* WORK INSTRUCTION:
Rewrite the item lines that run from the line containing "Identify the location of cell-file-name: BuzzPro_About1.docx." through the line containing "(242, 776).", both ends included, as a Markdown table with the columns Row and Line, numbering the rows and skipping blank lines.

* DATA IN THIS EXERCISE:
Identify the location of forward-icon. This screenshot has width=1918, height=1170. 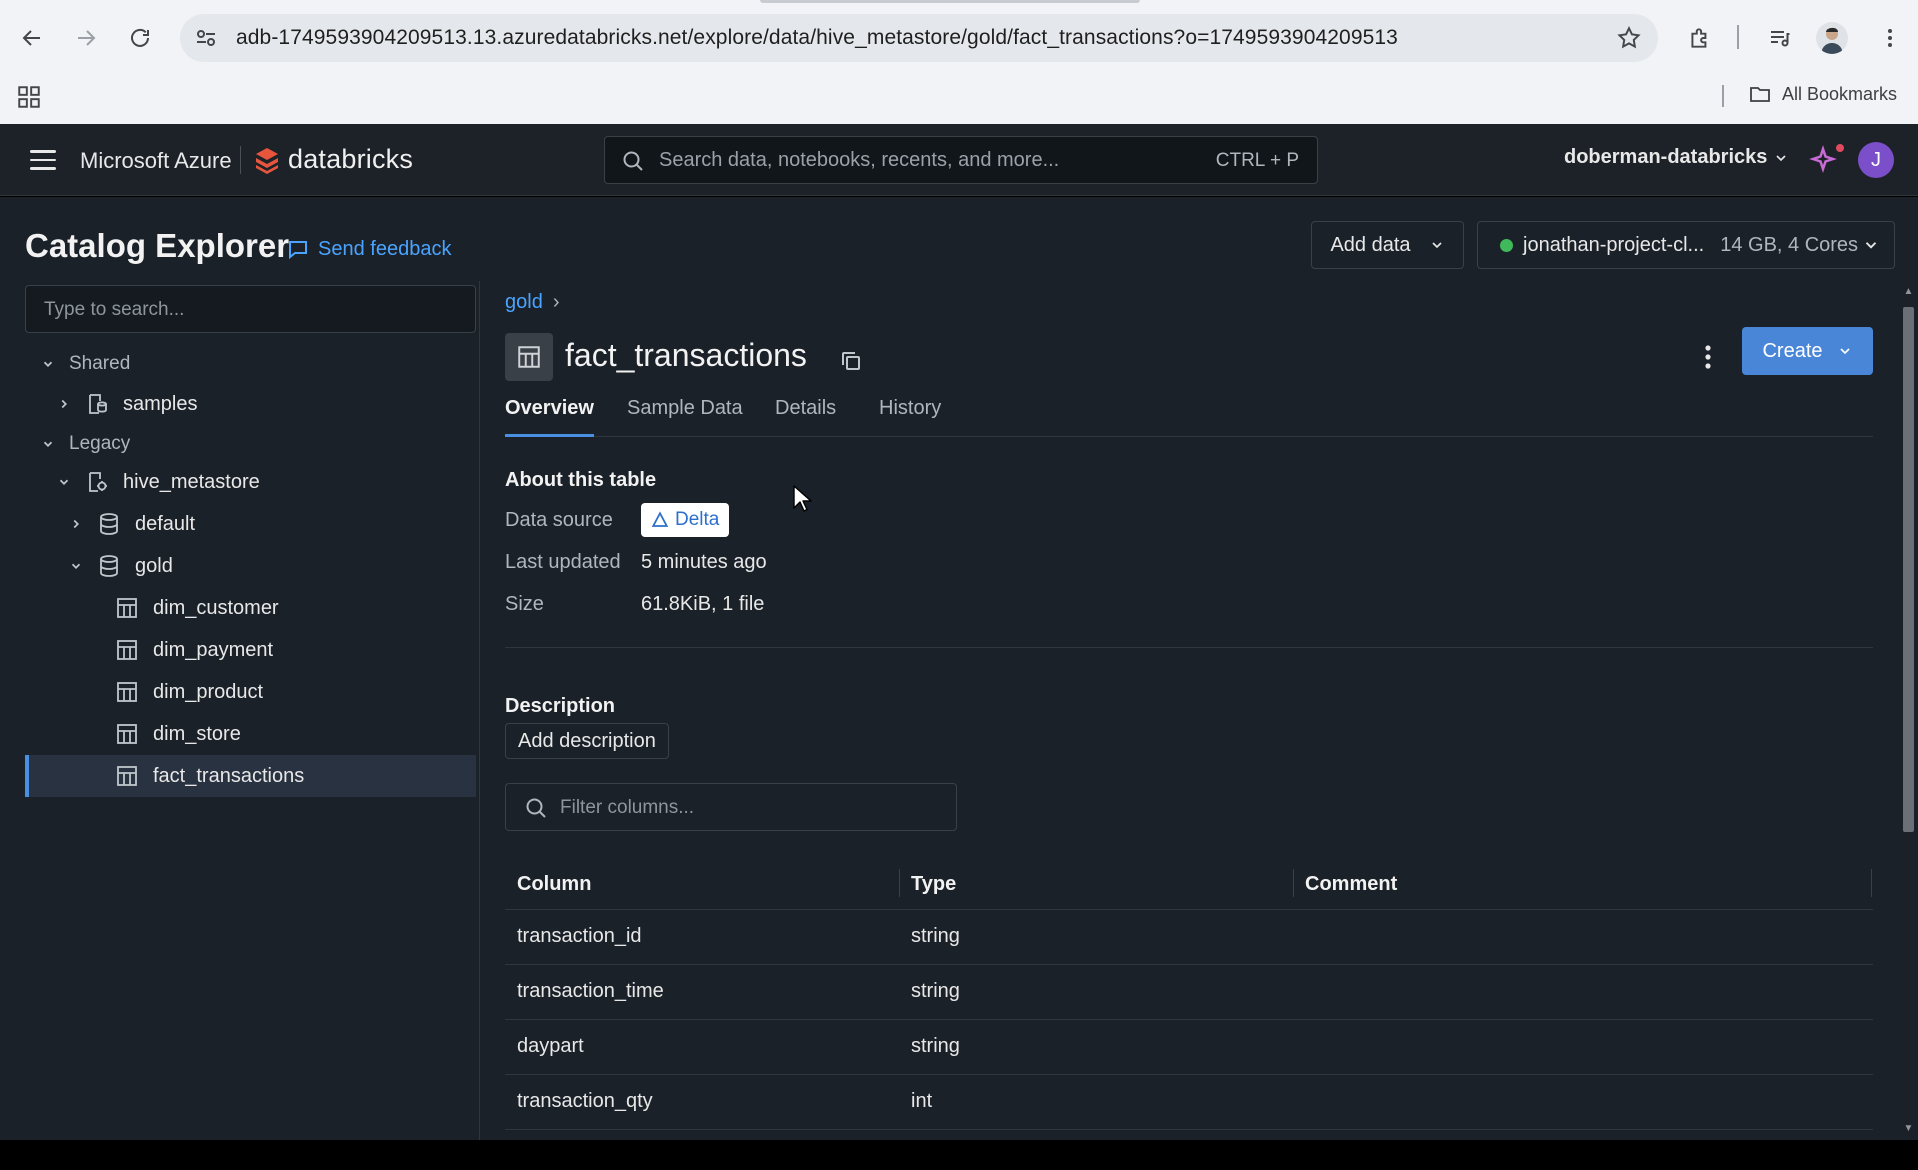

---

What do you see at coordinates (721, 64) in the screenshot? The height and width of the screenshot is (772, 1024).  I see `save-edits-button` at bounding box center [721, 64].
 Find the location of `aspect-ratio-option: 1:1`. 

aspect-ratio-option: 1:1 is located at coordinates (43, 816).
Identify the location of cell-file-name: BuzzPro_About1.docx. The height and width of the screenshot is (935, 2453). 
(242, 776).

* SOLUTION TO THIS EXERCISE:
| Row | Line |
|---|---|
| 1 | Identify the location of cell-file-name: BuzzPro_About1.docx. The height and width of the screenshot is (935, 2453).  |
| 2 | (242, 776). |